Tons of business books suggest that building relationships with your customer both offline and online is important. But what constitutes a business relationship? Do I have to like people and be their friend before they'll buy from me?
These questions are crucial to all sizes of business and all types of sales, whether you're selling a product or service, selling directly or via the Web. But entrepreneurs who don't yet have brand name recognition within their market face a few unique challenges.
Challenge #1: Before you sell your product or service, you have to sell you. Long ago, salespeople subscribed to a concept of multiple tiny purchases called the "series of decisions" sales model. They were taught to get minor commitments throughout the sales process that edged the prospect closer and closer to a purchase decision. Today, if the prospect doesn't know who you are and what you represent, a salesperson may never get the chance to ask for any kind of commitment. The first job is to earn the right to communicate with a potential customer.
Challenge #2: Your prospect's time is limited. Starting out any new relationship is hard. Starting out without a proven name or brand behind you is close to impossible. Look at your e-mail inbox this morning. There's a constant and never-ending flow of requests for your time . from sources you've never heard of.

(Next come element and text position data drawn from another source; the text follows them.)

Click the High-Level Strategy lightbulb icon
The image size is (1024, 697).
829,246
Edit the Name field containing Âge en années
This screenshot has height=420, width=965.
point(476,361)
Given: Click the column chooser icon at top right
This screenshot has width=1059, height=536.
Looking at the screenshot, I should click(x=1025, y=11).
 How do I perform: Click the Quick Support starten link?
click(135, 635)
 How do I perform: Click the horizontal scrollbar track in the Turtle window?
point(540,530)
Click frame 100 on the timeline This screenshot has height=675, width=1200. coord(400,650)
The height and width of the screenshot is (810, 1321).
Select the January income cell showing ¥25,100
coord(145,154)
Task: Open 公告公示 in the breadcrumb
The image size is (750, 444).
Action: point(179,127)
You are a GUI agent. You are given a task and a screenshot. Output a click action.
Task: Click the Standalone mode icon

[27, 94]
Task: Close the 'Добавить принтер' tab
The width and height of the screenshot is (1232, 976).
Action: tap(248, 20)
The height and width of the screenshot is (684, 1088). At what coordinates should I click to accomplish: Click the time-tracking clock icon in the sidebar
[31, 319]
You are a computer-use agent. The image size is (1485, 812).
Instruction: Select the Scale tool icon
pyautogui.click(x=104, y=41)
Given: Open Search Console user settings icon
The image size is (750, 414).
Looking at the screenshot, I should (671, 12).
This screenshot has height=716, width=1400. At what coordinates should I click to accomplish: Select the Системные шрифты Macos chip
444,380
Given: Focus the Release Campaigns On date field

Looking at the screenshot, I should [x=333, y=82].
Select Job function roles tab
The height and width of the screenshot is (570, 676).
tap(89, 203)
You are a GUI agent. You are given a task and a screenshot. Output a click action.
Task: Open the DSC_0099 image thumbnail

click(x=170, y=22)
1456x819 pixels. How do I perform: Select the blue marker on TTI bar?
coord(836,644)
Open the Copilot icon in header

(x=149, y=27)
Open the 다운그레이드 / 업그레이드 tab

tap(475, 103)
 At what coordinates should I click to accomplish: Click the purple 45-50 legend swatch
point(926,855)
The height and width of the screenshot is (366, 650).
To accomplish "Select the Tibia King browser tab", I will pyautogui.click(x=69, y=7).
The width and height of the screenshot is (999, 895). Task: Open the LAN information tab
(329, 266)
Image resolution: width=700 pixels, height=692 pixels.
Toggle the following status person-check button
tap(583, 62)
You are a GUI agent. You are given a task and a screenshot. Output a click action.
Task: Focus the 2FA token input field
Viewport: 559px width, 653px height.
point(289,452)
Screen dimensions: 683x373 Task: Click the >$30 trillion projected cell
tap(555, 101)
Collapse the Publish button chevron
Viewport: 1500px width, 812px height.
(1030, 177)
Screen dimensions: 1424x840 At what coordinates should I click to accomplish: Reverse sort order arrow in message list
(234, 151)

Things don't get any better away from the office. We all have hectic schedules that place huge demands on our attention and limit the amount of energy and interest we give each other.
Challenge #3: Everyone wants guaranteed results. Relationships are successful because both parties are comfortable with the expected outcome. When someone buys from companies like Dell, IBM, Nike, Taco Bell, Hertz, Budget and so on, they already know what they're getting before they agree to purchase. They've been conditioned over time. We know that "if it absolutely has to be there," we're going to call Fed Ex.
If you and I expect a guarantee of service from the people with whom we do business, it stands to reason that the people you sell to would expect the same. How do they know what you'll actually provide in the way of service? Is your product going to do what you say it will? For a small business or service provider, it's sometimes tough to make these claims.